(Saved entries)
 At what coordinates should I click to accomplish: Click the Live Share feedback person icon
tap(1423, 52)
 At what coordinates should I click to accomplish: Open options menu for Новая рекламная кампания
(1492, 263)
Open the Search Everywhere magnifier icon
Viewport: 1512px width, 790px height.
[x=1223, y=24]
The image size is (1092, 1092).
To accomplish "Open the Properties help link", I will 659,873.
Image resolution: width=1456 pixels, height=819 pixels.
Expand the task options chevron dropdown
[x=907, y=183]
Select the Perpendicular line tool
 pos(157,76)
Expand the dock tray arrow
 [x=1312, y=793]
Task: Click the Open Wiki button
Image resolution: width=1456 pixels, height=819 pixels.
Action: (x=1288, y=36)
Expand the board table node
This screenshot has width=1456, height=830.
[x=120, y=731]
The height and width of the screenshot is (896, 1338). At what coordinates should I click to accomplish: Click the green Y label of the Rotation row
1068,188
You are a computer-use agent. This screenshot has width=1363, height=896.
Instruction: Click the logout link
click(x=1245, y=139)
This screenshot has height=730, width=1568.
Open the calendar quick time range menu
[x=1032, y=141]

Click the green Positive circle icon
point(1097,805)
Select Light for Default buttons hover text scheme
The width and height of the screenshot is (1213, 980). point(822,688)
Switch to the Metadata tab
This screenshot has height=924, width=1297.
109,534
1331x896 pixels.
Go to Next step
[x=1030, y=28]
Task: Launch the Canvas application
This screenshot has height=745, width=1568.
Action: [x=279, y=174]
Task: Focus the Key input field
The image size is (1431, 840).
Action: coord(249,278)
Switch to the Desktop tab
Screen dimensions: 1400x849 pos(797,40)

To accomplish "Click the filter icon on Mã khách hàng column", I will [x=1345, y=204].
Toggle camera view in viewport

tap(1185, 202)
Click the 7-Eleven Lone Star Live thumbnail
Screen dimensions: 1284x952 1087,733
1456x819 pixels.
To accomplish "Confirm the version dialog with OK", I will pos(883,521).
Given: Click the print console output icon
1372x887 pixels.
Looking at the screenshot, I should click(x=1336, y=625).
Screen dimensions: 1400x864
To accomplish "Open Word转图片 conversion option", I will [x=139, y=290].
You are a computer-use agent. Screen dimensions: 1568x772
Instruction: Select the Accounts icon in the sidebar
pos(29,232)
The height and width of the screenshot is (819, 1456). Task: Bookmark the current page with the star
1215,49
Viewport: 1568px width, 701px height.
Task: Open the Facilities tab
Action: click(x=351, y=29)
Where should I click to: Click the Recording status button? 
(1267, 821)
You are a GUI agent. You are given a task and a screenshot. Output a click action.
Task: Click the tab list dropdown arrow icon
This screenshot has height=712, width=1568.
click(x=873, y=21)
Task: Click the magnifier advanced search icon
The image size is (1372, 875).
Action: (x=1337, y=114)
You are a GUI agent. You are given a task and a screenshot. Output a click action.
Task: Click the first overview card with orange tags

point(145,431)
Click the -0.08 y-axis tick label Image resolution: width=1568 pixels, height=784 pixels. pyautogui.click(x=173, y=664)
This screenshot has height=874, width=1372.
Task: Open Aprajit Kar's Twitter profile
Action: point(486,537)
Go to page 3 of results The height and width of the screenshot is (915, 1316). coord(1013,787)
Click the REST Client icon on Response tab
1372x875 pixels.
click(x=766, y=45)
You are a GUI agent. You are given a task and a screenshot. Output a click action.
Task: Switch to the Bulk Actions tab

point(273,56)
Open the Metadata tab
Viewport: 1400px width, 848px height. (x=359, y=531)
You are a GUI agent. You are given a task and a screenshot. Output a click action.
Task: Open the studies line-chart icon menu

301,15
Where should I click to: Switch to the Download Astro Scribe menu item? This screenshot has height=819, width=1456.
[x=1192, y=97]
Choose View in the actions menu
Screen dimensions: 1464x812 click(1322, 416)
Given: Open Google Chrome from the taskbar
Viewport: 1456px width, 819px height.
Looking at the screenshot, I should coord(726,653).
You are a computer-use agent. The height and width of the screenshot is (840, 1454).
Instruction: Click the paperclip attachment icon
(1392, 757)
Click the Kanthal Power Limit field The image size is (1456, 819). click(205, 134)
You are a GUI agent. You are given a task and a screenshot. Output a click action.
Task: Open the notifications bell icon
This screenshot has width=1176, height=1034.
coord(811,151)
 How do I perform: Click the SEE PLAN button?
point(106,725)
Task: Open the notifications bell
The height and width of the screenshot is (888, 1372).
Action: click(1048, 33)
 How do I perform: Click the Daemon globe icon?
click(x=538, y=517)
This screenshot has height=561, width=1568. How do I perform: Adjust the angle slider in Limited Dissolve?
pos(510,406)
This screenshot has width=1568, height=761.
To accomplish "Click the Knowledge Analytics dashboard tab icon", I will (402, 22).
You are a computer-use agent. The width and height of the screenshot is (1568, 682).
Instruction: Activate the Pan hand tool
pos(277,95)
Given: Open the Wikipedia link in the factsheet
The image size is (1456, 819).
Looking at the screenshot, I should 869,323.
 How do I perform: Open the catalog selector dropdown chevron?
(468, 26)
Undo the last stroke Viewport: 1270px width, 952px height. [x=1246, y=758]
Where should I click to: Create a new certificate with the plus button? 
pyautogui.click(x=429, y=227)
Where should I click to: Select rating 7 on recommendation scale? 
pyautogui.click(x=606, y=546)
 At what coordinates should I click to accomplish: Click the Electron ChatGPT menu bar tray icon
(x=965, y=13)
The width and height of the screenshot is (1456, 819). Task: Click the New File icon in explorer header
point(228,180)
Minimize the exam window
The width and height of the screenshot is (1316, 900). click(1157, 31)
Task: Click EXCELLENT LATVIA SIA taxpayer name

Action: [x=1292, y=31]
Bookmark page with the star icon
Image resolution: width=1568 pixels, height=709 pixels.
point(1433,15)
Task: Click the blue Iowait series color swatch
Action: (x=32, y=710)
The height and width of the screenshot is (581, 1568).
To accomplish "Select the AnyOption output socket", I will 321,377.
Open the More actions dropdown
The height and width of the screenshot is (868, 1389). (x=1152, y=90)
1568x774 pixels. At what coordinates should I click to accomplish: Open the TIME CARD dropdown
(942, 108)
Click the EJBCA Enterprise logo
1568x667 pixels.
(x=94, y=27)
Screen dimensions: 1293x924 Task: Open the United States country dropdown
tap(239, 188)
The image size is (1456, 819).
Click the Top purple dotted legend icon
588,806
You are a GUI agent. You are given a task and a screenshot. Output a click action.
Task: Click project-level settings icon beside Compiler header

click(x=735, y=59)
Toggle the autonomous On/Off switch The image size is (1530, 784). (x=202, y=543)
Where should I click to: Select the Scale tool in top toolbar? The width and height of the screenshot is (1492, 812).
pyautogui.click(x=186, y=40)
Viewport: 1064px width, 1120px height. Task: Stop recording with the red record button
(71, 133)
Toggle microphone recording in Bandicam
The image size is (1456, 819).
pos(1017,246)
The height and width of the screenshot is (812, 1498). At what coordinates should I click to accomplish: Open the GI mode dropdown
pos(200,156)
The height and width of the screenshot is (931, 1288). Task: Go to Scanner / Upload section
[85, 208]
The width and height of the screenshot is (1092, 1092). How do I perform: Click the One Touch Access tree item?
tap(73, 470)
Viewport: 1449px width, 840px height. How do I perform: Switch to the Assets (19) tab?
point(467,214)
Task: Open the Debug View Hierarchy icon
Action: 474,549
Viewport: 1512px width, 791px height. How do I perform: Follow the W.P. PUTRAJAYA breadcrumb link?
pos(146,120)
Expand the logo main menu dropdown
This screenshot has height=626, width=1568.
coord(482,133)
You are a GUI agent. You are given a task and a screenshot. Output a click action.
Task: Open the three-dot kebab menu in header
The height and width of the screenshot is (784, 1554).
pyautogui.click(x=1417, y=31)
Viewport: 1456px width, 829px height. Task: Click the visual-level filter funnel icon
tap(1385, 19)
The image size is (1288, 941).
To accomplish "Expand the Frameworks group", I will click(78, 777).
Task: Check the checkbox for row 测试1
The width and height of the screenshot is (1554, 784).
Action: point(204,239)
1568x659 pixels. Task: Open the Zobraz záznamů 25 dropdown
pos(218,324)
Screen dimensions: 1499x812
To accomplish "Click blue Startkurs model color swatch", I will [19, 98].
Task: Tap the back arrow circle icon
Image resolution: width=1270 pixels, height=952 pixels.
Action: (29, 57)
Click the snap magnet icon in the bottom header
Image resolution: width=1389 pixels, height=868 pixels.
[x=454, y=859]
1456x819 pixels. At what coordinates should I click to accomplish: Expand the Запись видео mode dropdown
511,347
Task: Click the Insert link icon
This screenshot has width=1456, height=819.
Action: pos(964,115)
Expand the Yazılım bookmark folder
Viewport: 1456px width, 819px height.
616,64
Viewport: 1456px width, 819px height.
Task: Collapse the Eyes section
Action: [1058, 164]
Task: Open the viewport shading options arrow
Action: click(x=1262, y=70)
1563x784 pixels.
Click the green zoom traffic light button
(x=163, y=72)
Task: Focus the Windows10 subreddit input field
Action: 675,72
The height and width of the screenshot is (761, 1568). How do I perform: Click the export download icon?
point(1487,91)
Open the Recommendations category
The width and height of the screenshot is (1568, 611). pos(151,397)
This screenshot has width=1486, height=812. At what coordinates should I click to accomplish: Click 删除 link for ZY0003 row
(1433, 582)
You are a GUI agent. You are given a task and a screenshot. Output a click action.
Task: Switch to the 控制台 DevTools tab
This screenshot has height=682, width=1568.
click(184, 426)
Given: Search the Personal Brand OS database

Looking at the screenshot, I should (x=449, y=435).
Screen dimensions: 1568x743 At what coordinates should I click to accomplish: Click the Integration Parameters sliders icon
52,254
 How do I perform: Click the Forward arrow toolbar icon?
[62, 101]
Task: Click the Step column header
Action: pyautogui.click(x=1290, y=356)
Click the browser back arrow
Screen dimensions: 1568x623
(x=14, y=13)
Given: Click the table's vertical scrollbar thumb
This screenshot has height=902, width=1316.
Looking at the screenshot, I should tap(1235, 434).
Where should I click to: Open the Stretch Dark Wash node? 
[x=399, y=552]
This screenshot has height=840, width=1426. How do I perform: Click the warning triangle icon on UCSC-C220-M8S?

WHAT YOU WILL DO:
Return all lines from the data above with "bell" in them.

ANSWER AREA:
Task: Open the notifications bell icon
Task: Open the notifications bell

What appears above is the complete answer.